According to a note from Deutsche Bank Research sent to clients on Monday, credit scores among people aged 30 to 59 declined as of June when compared with April of last year.
A credit score between 670 and 739 is generally considered “good.”
The potential culprit? Higher delinquency on auto loans, researchers posited.
Auto loan balances increased by $18 billion in the third quarter, according to the New York Federal Reserve Bank, to $1.32 trillion.
While aggregate delinquency rates rose in the third quarter to 4.8 percent, researchers noted that underwriting standards tightened for auto loans, and the median originating credit score rose 8 points to 771.
About 2.34 percent of auto loans were in serious delinquency, or 90 days-plus overdue. That rate is on par with the second quarter.
However, in the first quarter, auto loans considered in serious delinquency hit 4.3 percent.

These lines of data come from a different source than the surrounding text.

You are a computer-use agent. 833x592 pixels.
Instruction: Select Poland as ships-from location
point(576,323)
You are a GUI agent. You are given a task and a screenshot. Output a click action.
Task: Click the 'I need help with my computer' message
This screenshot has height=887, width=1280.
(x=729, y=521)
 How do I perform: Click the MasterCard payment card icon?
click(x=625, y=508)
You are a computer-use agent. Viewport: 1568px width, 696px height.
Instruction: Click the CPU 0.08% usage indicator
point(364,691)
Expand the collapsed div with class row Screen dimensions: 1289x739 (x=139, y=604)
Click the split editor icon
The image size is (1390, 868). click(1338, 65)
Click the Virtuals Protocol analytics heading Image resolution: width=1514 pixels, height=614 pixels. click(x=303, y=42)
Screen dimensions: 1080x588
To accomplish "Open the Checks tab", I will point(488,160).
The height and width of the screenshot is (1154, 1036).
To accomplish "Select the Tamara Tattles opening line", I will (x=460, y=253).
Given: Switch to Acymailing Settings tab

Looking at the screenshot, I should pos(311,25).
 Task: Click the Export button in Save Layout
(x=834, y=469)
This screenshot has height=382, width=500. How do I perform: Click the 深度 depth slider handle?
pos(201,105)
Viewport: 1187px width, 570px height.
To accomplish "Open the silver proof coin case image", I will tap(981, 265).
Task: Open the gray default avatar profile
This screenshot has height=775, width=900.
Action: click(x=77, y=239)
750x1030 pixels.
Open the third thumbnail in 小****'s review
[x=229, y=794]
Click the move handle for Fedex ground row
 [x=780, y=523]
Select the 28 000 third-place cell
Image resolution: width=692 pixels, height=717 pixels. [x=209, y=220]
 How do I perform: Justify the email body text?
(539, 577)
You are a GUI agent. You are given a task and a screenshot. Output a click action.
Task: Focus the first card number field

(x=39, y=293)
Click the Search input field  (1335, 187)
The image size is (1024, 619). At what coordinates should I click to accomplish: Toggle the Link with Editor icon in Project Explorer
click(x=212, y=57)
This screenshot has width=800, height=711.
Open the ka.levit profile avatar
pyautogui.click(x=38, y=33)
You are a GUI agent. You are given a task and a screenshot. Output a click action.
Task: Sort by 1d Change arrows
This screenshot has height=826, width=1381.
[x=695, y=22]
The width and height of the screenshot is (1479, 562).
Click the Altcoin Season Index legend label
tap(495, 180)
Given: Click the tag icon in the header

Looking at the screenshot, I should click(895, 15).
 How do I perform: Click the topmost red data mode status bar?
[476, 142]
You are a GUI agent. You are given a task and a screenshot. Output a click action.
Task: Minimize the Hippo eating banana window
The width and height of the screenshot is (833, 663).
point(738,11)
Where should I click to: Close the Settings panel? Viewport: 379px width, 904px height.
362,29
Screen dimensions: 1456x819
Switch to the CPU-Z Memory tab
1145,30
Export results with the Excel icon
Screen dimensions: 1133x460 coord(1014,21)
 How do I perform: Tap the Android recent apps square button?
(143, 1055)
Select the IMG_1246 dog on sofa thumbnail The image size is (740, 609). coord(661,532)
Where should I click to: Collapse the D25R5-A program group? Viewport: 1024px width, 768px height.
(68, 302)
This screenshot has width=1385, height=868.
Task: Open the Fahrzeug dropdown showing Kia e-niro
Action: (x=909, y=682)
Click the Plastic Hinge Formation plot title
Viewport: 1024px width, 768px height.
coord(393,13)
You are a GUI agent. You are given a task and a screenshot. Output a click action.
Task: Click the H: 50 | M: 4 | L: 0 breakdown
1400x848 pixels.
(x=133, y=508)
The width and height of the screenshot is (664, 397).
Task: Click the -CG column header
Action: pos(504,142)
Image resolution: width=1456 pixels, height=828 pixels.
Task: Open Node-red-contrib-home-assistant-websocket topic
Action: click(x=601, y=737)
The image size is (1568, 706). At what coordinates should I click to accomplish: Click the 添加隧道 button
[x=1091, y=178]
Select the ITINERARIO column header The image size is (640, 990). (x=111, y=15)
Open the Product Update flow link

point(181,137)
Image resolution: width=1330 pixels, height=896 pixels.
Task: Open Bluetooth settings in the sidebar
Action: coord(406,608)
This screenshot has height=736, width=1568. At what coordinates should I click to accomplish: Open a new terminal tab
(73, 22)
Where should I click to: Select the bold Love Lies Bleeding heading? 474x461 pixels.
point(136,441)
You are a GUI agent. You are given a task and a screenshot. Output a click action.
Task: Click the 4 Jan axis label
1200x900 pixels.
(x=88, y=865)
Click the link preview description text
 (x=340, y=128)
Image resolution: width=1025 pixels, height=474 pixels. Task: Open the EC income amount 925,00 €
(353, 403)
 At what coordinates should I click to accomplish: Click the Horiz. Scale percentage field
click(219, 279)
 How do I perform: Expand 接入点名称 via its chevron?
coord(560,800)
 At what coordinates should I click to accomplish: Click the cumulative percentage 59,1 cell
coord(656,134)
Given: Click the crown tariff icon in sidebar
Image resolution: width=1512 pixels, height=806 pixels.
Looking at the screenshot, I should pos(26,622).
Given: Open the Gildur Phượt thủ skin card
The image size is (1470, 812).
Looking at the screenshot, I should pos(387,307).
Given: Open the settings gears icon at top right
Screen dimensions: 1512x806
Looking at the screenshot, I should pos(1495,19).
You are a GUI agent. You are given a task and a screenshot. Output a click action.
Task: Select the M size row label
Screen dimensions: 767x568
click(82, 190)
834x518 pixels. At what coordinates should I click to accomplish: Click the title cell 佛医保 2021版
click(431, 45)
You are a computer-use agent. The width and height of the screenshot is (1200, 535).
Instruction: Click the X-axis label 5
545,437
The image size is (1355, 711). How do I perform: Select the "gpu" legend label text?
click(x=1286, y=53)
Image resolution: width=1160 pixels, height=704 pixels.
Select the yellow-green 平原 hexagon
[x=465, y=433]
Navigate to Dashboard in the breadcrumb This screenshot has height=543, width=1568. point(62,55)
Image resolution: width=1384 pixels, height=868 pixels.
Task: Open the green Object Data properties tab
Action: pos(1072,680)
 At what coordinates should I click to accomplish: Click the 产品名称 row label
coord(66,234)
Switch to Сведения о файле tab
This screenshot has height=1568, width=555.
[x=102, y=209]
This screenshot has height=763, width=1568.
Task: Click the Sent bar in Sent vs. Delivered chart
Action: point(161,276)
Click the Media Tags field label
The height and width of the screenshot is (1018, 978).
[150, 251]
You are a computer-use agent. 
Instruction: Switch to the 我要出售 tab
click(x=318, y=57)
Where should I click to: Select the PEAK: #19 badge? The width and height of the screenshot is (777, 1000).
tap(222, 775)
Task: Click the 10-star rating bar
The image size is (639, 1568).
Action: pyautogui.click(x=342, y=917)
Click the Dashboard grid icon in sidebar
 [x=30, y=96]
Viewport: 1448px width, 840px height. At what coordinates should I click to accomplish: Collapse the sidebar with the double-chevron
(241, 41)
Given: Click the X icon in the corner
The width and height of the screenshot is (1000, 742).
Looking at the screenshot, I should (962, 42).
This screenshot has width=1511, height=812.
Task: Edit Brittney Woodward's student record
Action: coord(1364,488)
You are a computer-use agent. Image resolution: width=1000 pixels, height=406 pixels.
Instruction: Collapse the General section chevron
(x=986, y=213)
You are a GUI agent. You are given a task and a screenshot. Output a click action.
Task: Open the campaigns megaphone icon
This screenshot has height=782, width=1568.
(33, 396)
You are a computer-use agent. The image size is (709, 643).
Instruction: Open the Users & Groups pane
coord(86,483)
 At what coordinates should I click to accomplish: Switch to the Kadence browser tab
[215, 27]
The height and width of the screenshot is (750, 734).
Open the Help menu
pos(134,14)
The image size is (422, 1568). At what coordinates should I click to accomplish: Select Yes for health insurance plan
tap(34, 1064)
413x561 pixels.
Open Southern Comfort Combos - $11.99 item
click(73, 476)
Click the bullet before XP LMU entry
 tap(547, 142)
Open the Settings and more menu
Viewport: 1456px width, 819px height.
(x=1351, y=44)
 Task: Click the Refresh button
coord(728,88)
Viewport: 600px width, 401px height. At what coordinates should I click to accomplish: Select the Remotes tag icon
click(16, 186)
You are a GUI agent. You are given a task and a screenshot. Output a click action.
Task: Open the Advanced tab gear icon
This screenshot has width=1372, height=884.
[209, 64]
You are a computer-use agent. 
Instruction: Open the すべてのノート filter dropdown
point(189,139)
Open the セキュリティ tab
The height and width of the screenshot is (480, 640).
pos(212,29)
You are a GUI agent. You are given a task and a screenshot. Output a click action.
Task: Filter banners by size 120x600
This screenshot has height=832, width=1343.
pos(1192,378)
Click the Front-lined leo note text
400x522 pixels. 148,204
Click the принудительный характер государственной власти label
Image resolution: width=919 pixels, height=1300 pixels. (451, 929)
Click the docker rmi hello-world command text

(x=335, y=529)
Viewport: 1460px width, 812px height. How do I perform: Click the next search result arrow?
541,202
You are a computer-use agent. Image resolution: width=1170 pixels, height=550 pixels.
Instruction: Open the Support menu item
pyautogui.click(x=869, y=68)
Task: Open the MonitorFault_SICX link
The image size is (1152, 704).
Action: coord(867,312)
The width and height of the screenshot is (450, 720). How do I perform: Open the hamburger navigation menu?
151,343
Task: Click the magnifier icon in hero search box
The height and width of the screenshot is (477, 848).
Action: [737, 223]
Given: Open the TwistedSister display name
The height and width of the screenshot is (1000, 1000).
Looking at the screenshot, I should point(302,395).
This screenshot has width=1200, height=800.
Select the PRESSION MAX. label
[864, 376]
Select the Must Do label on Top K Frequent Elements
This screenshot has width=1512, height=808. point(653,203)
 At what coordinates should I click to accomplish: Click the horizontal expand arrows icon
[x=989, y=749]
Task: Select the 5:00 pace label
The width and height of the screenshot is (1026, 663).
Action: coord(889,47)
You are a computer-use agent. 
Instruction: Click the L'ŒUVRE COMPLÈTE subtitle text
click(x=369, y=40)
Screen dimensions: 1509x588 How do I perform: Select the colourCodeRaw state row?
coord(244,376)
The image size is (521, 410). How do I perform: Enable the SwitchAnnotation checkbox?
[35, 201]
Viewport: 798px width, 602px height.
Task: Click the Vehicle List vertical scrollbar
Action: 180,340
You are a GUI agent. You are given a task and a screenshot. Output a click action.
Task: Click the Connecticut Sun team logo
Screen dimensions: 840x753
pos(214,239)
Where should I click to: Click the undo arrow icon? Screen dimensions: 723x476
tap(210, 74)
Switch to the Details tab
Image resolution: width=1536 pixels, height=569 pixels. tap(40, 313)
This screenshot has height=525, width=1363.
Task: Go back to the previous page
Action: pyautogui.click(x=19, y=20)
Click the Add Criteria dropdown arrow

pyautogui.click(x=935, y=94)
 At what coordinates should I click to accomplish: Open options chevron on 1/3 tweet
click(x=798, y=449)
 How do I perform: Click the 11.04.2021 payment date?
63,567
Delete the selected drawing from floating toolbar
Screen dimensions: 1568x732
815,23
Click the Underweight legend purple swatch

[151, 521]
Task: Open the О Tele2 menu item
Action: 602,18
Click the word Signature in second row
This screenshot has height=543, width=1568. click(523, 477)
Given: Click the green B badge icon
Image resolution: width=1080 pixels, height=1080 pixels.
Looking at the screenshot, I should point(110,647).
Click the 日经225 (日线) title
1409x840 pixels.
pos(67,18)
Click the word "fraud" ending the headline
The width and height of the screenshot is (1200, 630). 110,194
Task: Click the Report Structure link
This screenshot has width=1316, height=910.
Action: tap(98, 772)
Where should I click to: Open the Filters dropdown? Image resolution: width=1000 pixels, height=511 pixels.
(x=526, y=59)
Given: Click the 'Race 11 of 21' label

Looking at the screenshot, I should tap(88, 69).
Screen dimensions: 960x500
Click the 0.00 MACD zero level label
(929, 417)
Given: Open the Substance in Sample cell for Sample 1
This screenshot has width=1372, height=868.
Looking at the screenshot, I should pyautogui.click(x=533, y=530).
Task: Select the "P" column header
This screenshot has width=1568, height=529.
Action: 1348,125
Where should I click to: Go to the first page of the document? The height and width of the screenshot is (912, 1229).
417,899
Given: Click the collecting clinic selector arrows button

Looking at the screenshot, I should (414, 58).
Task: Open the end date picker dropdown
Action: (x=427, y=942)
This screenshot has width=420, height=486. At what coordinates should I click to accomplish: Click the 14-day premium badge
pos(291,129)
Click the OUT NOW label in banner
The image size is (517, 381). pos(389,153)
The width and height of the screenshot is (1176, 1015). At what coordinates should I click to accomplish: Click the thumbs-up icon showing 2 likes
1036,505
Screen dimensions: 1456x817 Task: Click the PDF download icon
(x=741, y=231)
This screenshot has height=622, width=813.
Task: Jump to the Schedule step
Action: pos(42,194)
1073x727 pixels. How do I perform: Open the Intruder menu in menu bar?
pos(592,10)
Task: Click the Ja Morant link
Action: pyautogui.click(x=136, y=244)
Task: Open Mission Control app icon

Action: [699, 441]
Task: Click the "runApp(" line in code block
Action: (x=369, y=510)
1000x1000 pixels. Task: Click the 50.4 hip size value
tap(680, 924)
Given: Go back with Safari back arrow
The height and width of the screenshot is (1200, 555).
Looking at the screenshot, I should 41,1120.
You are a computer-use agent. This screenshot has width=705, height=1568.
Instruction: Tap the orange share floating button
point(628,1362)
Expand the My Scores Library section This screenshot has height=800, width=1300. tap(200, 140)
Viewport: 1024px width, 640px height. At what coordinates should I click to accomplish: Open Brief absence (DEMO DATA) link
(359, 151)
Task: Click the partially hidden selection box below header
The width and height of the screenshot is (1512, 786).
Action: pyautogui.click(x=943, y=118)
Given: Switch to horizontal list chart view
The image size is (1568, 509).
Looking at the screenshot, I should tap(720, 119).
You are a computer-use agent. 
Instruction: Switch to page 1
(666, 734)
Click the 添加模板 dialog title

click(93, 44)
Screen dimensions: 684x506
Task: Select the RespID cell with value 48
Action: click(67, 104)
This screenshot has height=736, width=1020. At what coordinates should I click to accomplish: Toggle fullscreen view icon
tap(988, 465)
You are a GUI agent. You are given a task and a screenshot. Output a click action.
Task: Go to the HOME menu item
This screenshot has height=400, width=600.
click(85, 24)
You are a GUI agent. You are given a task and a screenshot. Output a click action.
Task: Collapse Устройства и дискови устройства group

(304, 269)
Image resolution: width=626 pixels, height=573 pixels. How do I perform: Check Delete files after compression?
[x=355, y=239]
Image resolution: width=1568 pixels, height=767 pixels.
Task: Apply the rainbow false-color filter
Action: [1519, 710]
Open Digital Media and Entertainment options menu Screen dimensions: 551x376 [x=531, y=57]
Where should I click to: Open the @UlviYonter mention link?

According to Experian, the average FICO score in the second quarter was 703, though the average scores tended to vary by age. Americans between the ages of 20 and 29 had the lowest average score, 662, compared to people aged 60 and over, whose scores averaged 749. The state with the highest average credit score as of the second quarter – 733 – was Minnesota.
The average FICO credit score reached 704 last year, according to a report released by the scoring company, an all-time high.
As previously reported by FOX Business, there are mounting concerns that credit scores don’t accurately reflect probability of repayment. During times when the job market is strong and wages are increasing, it is much easier to meet monthly payments – meaning credit scores may be increasing while overall creditworthiness has effectively remained the same.
For people looking to raise their rating, there are a few steps to take that can help. Among them are paying bills on time, being wary of how much credit is utilized and having active older accounts.